* **Brief**
Skip the pictures. Transcribe exactly the lines from the line containing "You are a computer-use" to the end of the listing.

____________

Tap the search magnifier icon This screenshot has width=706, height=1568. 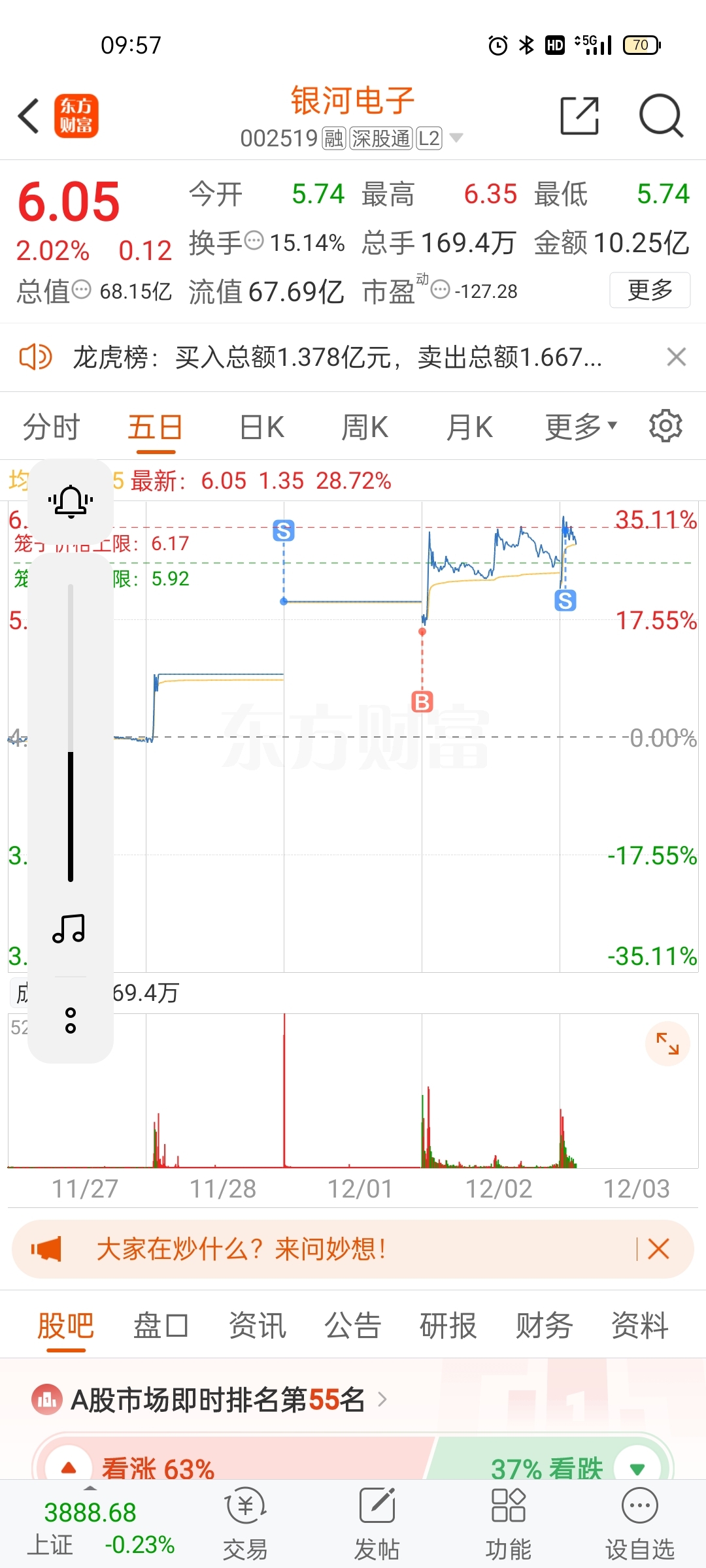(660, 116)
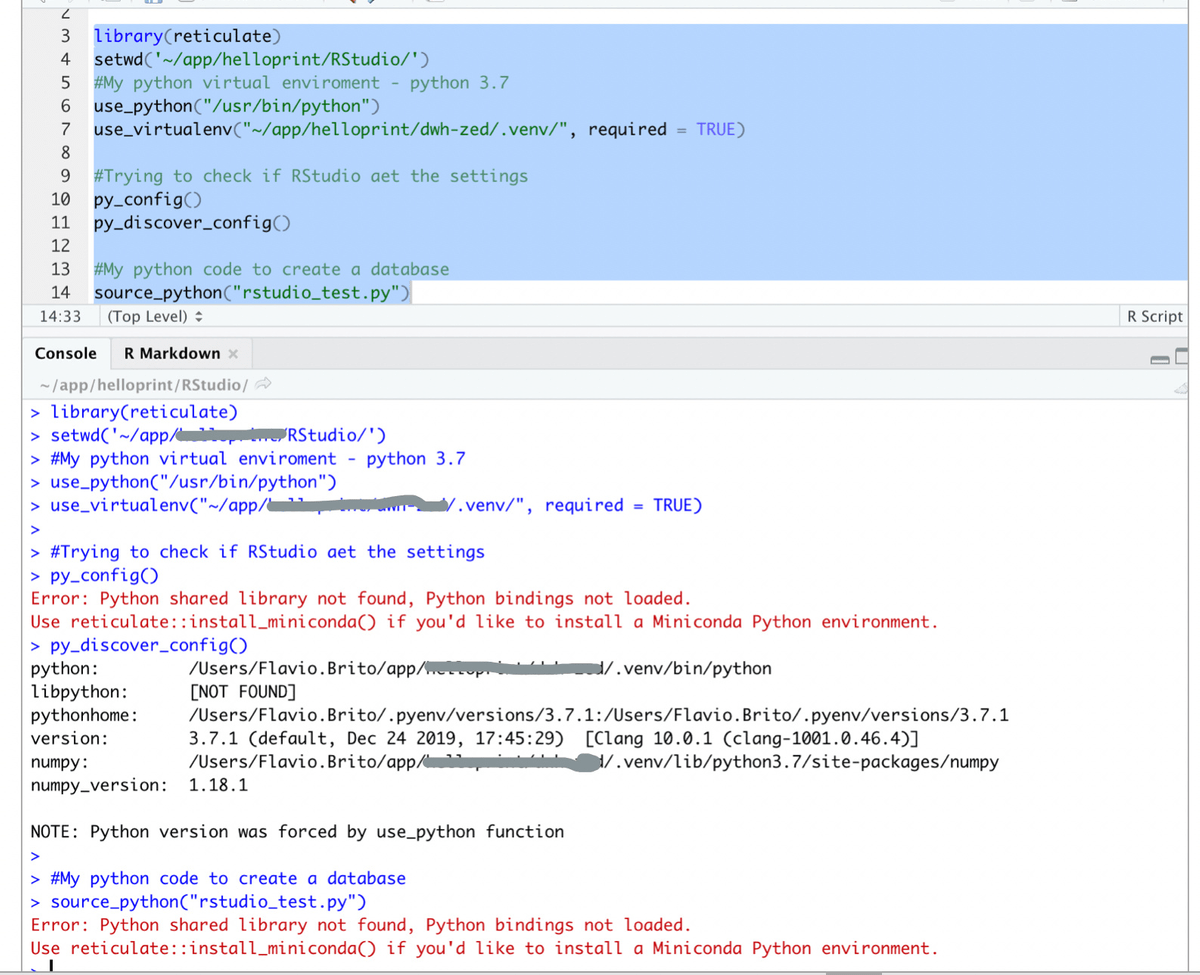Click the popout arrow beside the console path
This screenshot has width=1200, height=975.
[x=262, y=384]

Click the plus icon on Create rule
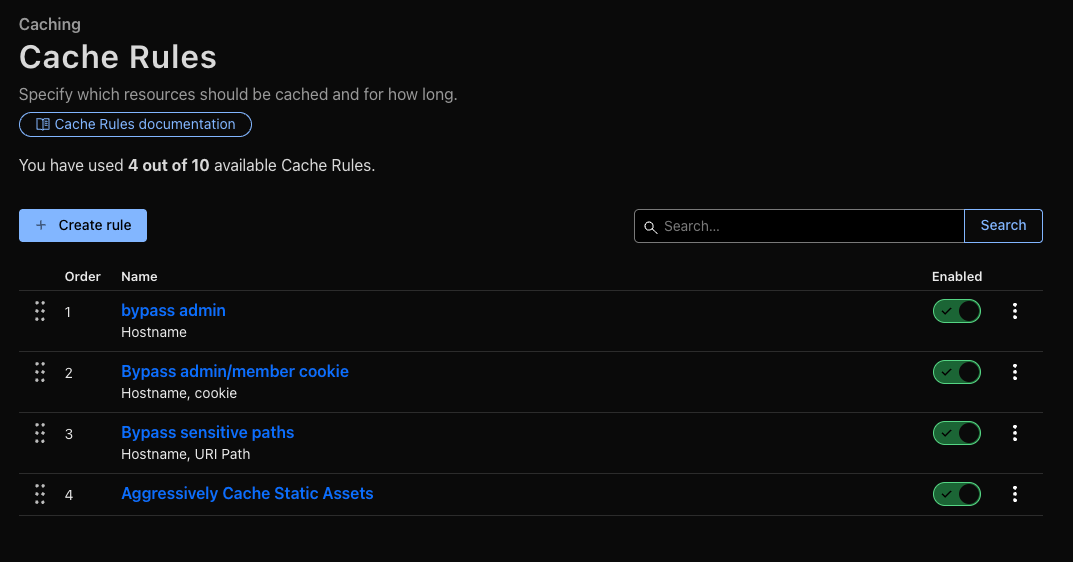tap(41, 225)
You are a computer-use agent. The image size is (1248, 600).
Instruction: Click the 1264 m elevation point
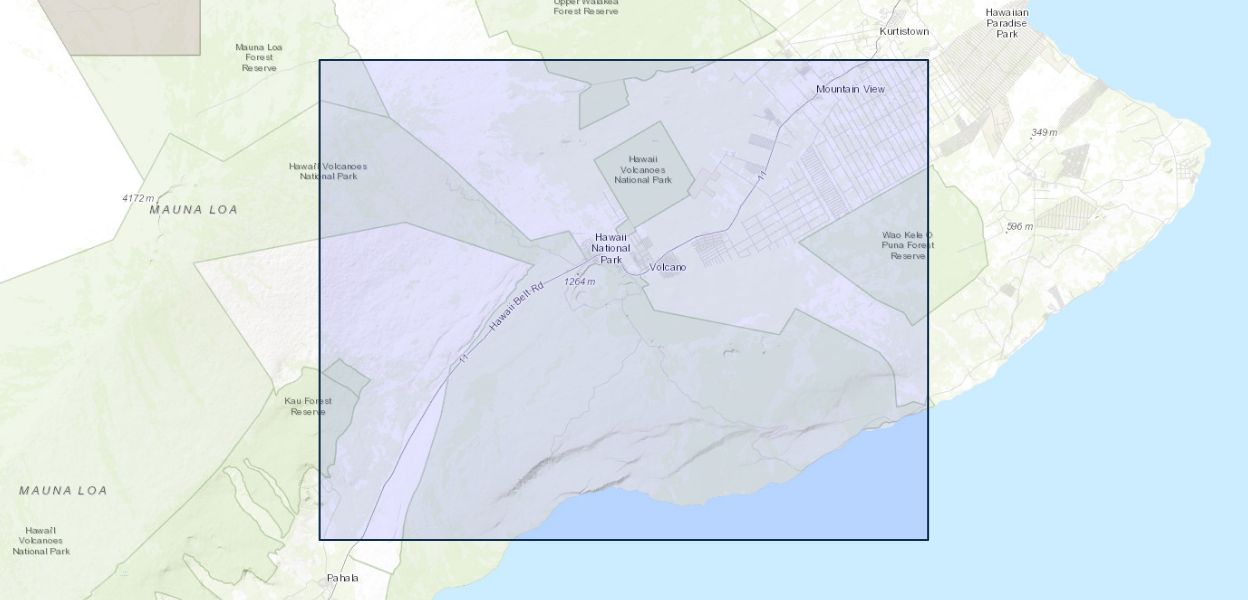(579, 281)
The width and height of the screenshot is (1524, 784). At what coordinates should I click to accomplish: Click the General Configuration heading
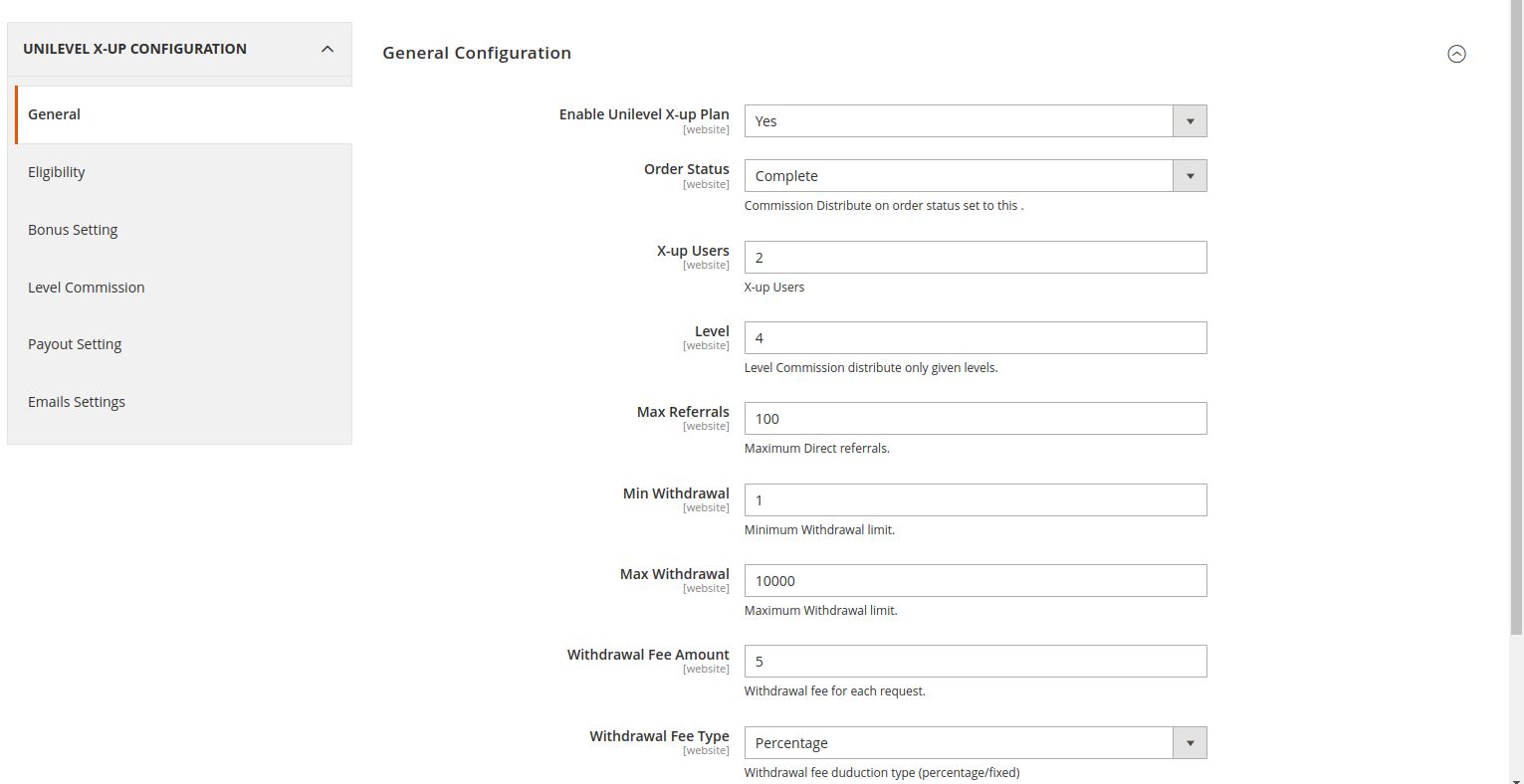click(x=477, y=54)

____________

* **Solution for this task**
You are a computer-use agent. The image size is (1248, 600).
Instruction: Click the 1264 m elevation point
(579, 281)
The width and height of the screenshot is (1524, 784). At what coordinates should I click to accomplish: Click the General Configuration heading
click(x=477, y=54)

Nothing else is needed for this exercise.